Madrid –

Der neue Ribéry heißt Griezmann und spielt in Madrid

Franzose erlebt bei Atlético die beste Saison seiner Karriere

Madrid.  In seinem Heimatland Frankreich wird er als Nachfolger von Franck Ribéry gefeiert, für die Fans von Atlético Madrid ist er so etwas wie ein Halbgott: Antoine Griezmann erlebt die beste Saison seiner Karriere. Am Dienstag will der schmächtige Flügelflitzer im Rückspiel des Champions-League-Halbfinals (20.45 Uhr, ZDF und Sky) Ribéry und den FC Bayern München ärgern und mit Atlético ins Endspiel der Champions League einziehen. „Die Aussicht aufs Finale beflügelt uns“, sagte er am Wochenende nach seinem Tor zum 1:0-Sieg in der Primera División über Rayo Vallecano – und grinste dabei schelmisch.

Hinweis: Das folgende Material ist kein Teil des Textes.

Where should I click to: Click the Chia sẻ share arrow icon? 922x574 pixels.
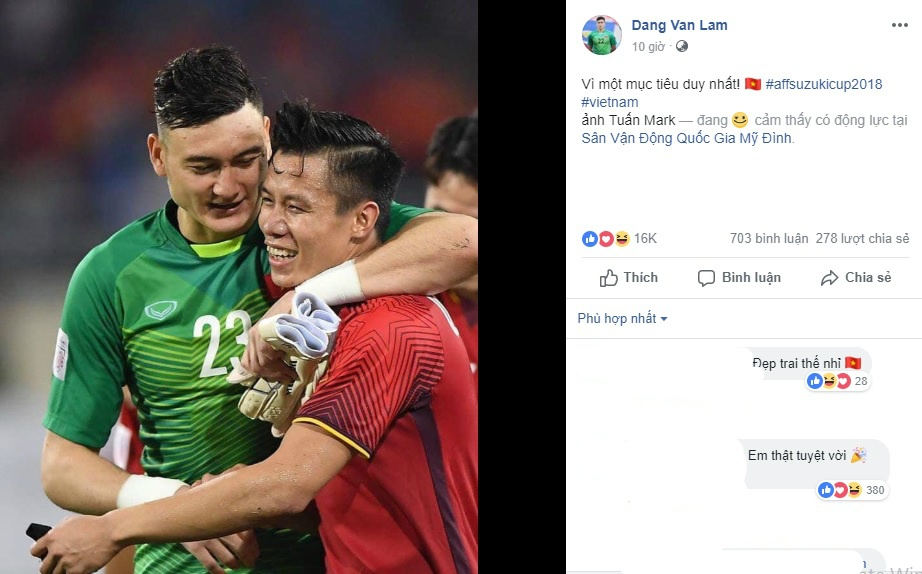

Nicht nur Fans und Madrider Medien, sondern auch die Teamkollegen sind von Griezmann (25) begeistert. „Als er vor knapp zwei Jahren aus San Sebastián zu uns kam, war er schon ein guter Spieler, aber fast noch ein Kind. Heute ist er ein Mann und einer der besten Fußballer der Welt“, meint Außenverteidiger Juanfran. Trainer Diego Simeone lobt: „Antoine ist in allen Bereichen besser geworden, körperlich, taktisch, in der Aggressivität.“

Wie wichtig der Mann mit der exquisiten Technik und dem sowohl physisch als auch gedanklich schnellen Spiel für den Madrider Arbeiterklub ist, bewies er zuletzt in der spanischen Liga gegen Rayo. Nach seiner Einwechslung benötigte er nur 42 Sekunden, um mit seiner ersten Ballberührung das Siegtor im Vicente Calderón zu erzielen. Generalprobe abgehakt, der Blick richtet sich nach vorne: „Dienstag wird es ein tolles Spiel geben“, kündigte der Franzose an.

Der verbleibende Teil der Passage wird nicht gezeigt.